A Group Design Project has supported our intention to improve some automated web accessibility checks on our Web2Access review system. The project has resulted in a way of making sure alternative text used to describe images on web pages is accurate.
Accurate and simple descriptions are important for those who use screen readers, such as individuals with visual impairments. The ‘alt text’ that is used to describe an image is usually added by the author of a web page, but in recent years this process has often been automated. The results have been varied and do not necessarily accurately describe the image.

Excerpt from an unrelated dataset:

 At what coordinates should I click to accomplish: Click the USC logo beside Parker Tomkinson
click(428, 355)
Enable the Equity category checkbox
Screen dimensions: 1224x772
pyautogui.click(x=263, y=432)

As part of the WCAG 2.1. checks for alt tags an additional check has been added using a pretrained network and object detection (Mobile Nets and COCO-SSD in Tensorflow ). Initially the automated checker uses a review of the alt tags by the Pa11y checker. Then the additional check of the text resulting from the image classification is compared to the actual descriptive text in the ‘img alt’ attribute for each image in a web page. If there is a successful match between the text, the automated review is accepted, but if none of the words correspond as a required description, a visual appraisal system is used to present the findings to the accessibility reviewer. This process acts as a double check and ensures issues can be flagged to the developer.
A similar process has been used for visual overlaps of content and it is intended that in the future titles of hypertext links could also be checked to ensure they accurately describe where the user would be sent if activated, not just that they say the already automately checked ‘click here’ or ‘more’ links or are a broken link.
In the last few months the results have been beta tested and integrated into the Web2Access digital accessibility review system by the ECS Accessibility team. The output can now be viewed as part of an Accessibility Statement as required by law since September 2018 for public sector websites.